According to Ms. Legeron:
“the vast majority of natural wine I come across is not only not faulty, but is deliciously complex and shows far more interesting taste profiles than conventional wine. To be frank, this isn’t really surprising either — if, as you would do in conventional winemaking, you kill off all your native bacteria and yeasts to then add lab-bred ones that have been developed to show specific aromas, you will necessarily have less complex aromatics than if nature — with its infinitesimal variations — is involved.

What is “conventional wine”? Is it just something you call everything other than which falls into the undefined “natural” category? Or does it have a very specific definition?  Also, what does “more interesting” mean? Is it true that “natural wines” are always more interesting than all other non-“natural” wines?  Have she used any scientific methods to conclusively determine that “natural” wines have more “complex aromas” than non-“natural” wines? And if not, is she then just making this unsubstantiated claim for the purpose of promoting “natural” wines by denigrating all other wines?

According to Ms. Legeron:
Our modern palates have also been formatted to appreciate certain styles so that we have come to expect wines to taste or look a certain way, and anything that takes us out of our comfort zone can be challenging. The thing to remember is that our formatted palates are simply the result of technical winemaking developments, which have not really been challenged yet. I hope what we are doing helps to change things.

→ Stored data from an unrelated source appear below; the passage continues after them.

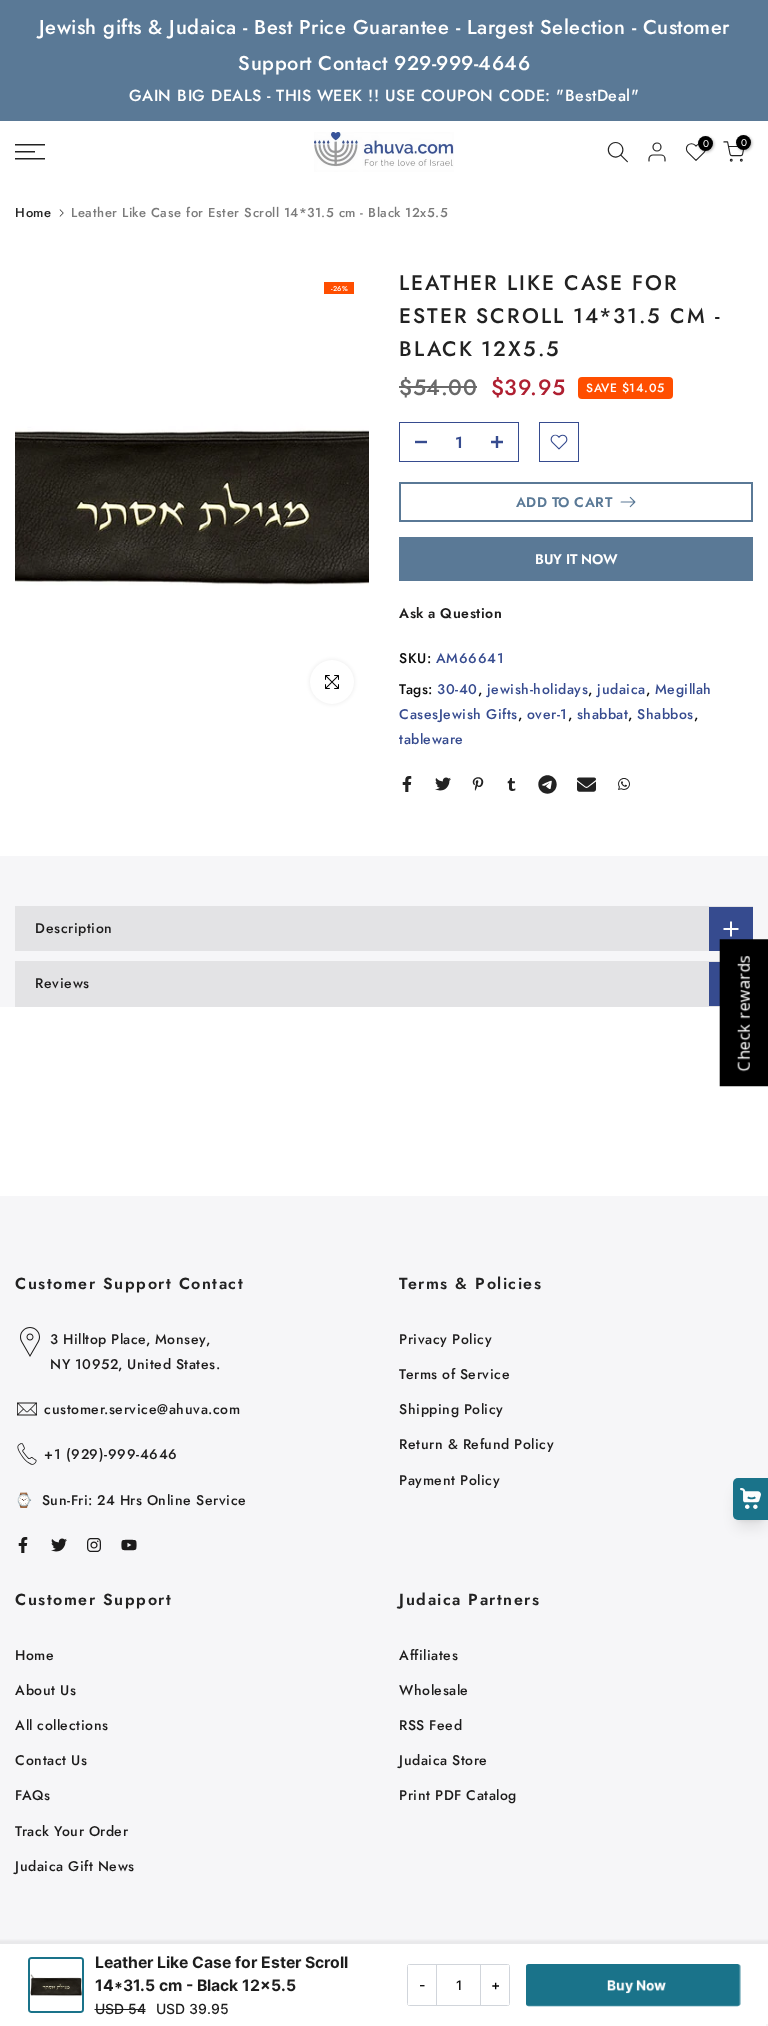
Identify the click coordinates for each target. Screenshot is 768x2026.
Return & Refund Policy (476, 1444)
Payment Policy (449, 1480)
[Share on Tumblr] (511, 784)
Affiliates (428, 1655)
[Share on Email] (586, 784)
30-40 (457, 689)
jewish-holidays (538, 689)
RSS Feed (430, 1725)
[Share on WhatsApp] (624, 784)
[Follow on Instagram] (94, 1545)
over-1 (547, 714)
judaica (621, 689)
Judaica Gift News (75, 1866)
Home (33, 212)
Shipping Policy (451, 1409)
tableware (431, 739)
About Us (45, 1690)
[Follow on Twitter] (59, 1545)
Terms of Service (454, 1374)
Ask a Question (450, 613)
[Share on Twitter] (443, 784)
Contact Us (51, 1760)
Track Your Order (71, 1831)
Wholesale (434, 1690)
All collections (62, 1725)
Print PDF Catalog (458, 1795)
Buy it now (576, 559)
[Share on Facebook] (407, 784)
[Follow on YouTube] (129, 1545)
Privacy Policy (445, 1339)
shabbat (603, 714)
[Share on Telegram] (547, 784)
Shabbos (665, 714)
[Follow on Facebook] (23, 1545)
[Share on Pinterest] (478, 784)
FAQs (32, 1795)
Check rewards (743, 1013)
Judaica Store (443, 1760)
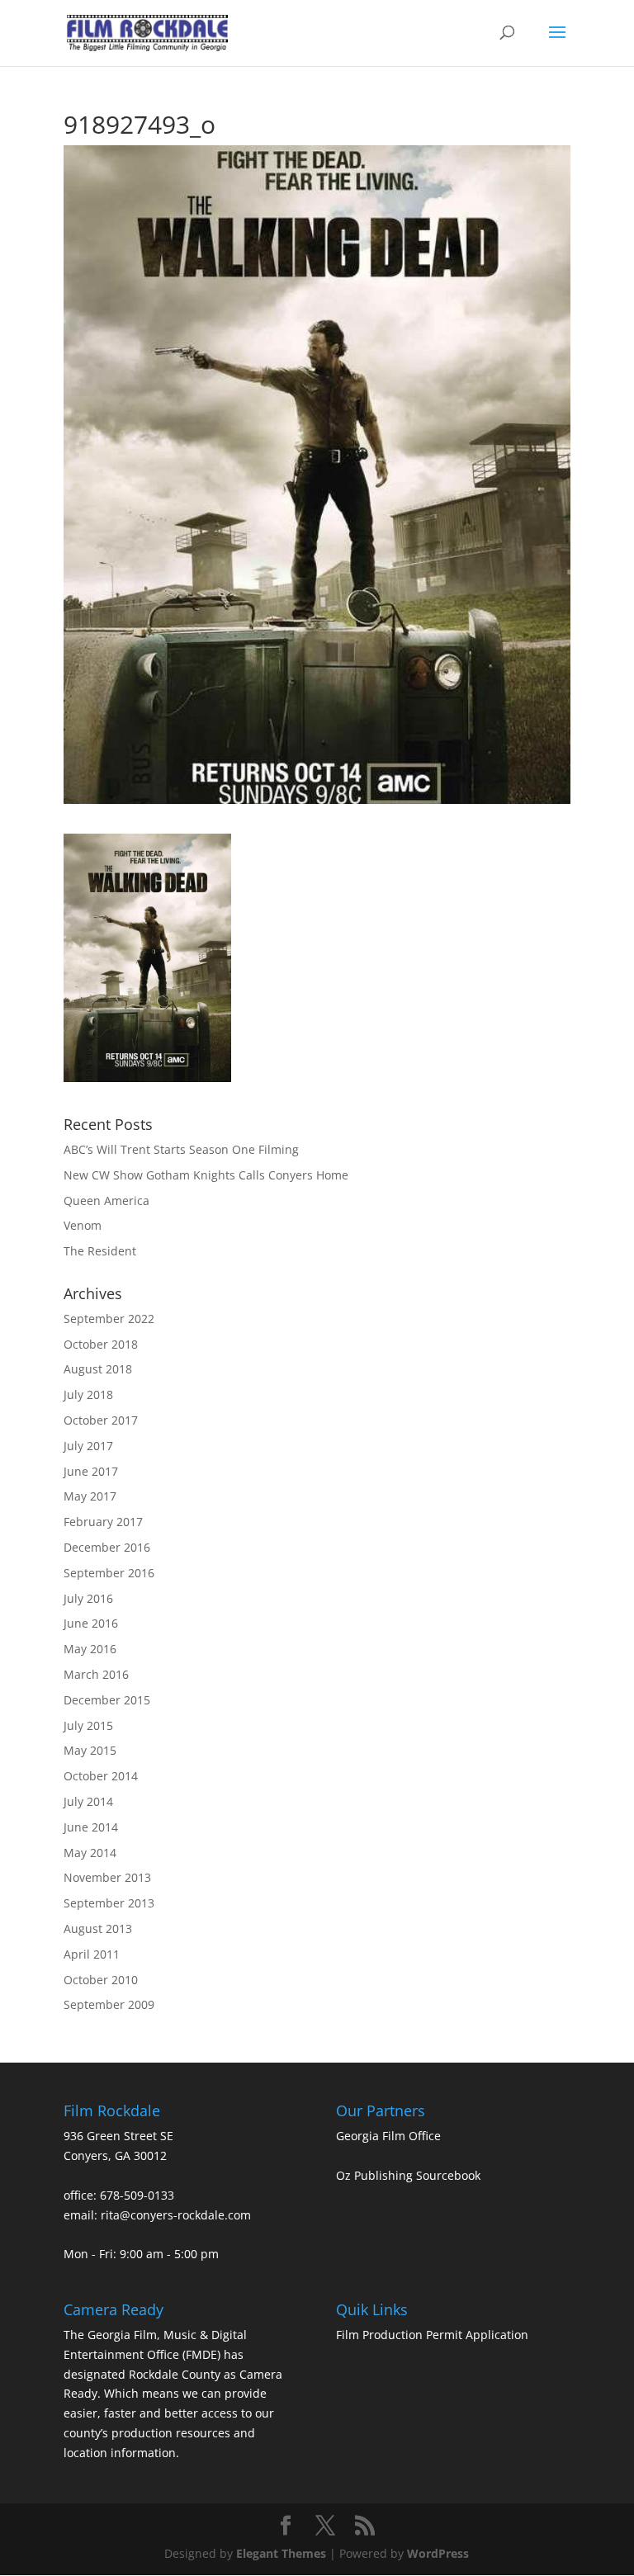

How does a palate become “formatted”? Can I go to a palate-formatting company to have this procedure? And if we have all had our palates formatted to appreciate certain styles of wines, how is it that so many diverse styles of wines not only exist but sell quite well whether they are austere white wines, sweet wines, oaky wines, crisp and fruity wines, well aged wines or fat and flabby wines? Finally, I’m wondering if Ms. Legeron is aware of the reams and reams and reams of studies and papers and proposals and commentary that have been written over the past 20 years that have challenged established wine making styles or if she is aware that the low manipulation style of winemaking she attributes to “natural” winemakers only has actually been practiced for decades by small artisan winemakers that don’t call their products “natural”?

According to Ms. Legeron:
Yes they do. ["Natural wines result in fewer hangovers] This is only based on anecdotal evidence and personal experience, but I certainly feel much worse if I drink conventional wine, especially pounding headaches. But again, this is hardly surprising as approximately 60 additives are allowed for use in winemaking by law, and none of them have to be included on the label.”

Is it really the case that “conventional wines” give more hangovers because their ingredients are not placed on the label? And regarding the “additives”, which of these in particular cause headaches? Have she personally done any studies on this question or knows any academic or researchers that have done studies on this questions? Finally, if her conclusion that “natural” wines cause fewer headaches is just anecdotal, then why be so sure that “conventional wines” (again, please define) cause more headaches?

According to Ms. Legeron:
RAW celebrates wine with emotion that has a sort of living presence — think farmhouse cheese versus pasteurised, reconstituted cheese-like products – and showcases growers whose fundamental farming and cellar philosophies make living wines possible”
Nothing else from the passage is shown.